By Thor Hanover from High Valley, Gammalite was a dual Inter Dominion winner, securing the prestigious event in 1983 and ‘84 to become the Championship’s third multiple winner and the second to capture the title in consecutive years.
Captain Sandy was the initial dual winner after scoring in 1950 and 1953.
Affectionately known as the Bathurst Bulldog, Hondo Grattan was the initial pacer to successfully defend his Inter Dominion title, winning in 1973 and ‘74.
Fittingly, Gammalite’s farewell performance was in the 1985 Inter Dominion at his favourite track, Moonee Valley, when fourth behind boom pacer, Preux Chevalier.
Victorious at the Valley on 24 occasions, Gammalite won in each Australian state except Tasmania, scoring at 23 of the nation’s tracks.
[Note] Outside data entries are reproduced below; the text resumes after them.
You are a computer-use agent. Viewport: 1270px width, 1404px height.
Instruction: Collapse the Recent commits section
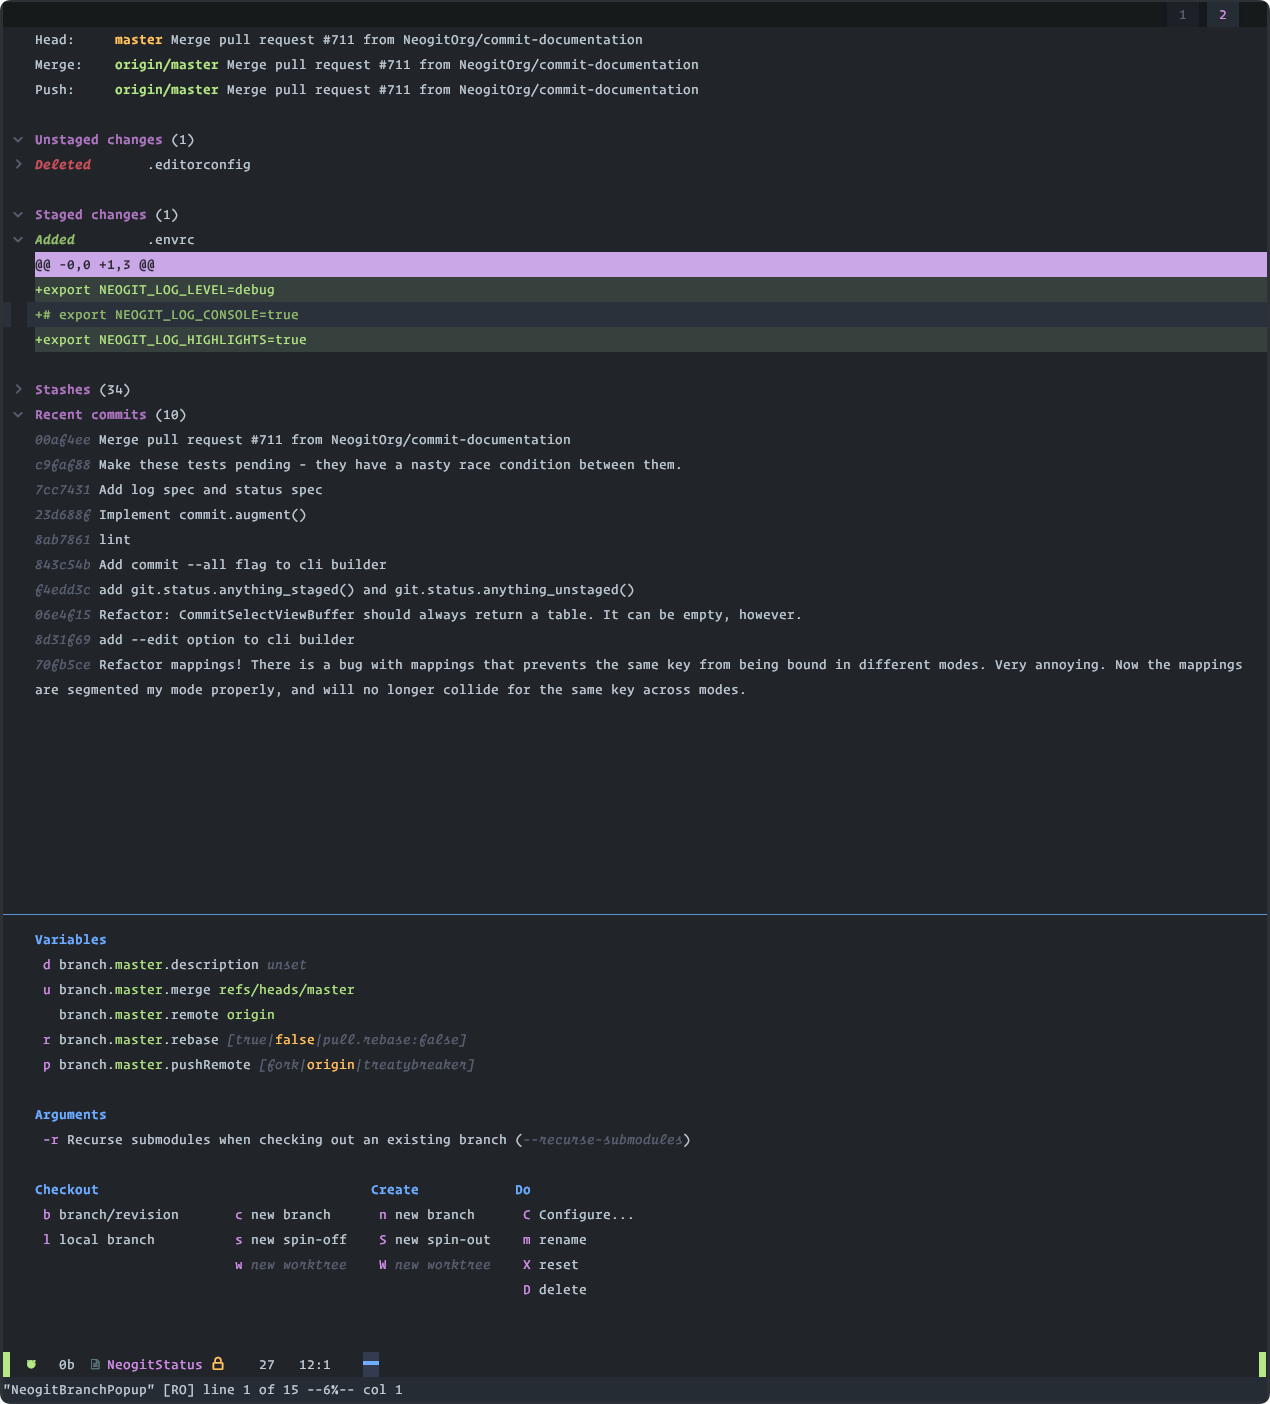(x=18, y=415)
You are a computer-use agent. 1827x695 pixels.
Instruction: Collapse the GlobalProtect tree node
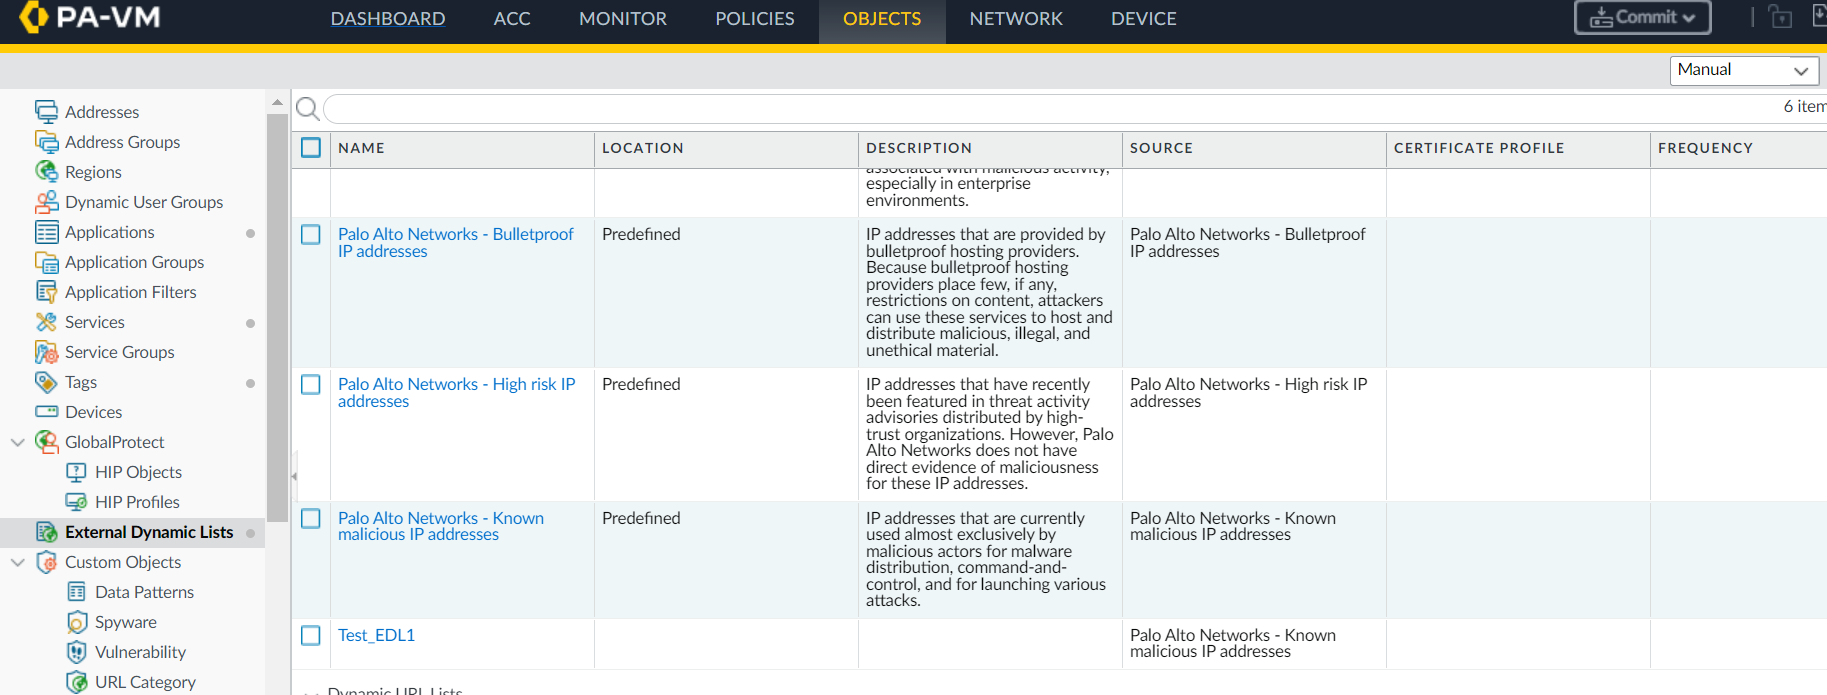point(18,442)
He also had a tremendous affiliation with South Australia’s Globe Derby.
The first pacer to pass the $1million mark in the southern hemisphere, Gammalite joined champion thoroughbreds, Kingston Town and Manikato, as the only Australian equines to break the barrier ‘Down Under.’
Gammalite also claimed the mantle as the richest Australasian-bred stallion, including thoroughbreds.
Second on debut at Moonee Valley on October 21, 1978, Gammalite was unplaced at his two following starts before opening his account at Bendigo on December 12.
The amazing pacer showed a liking for doing it tough early in his career, backing up three days after his maiden victory to score at Stawell from a 10-metre handicap.
Having 18 starts as a two-year-old, the gritty chestnut was triumphant 11 times, with five placings and earnings of $41,003 also to his credit.
Gammalite’s freshman purse was second only to star unbeaten West Australian, San Simeon, which pocketed $50,162.
Sam Simeon also topped the three-year-old earnings list, with Gammalite his closest rival.
Winning 12 of his 20 starts at three, Gammalite began his love affair with Globe Derby by annexing the South Australia Derby.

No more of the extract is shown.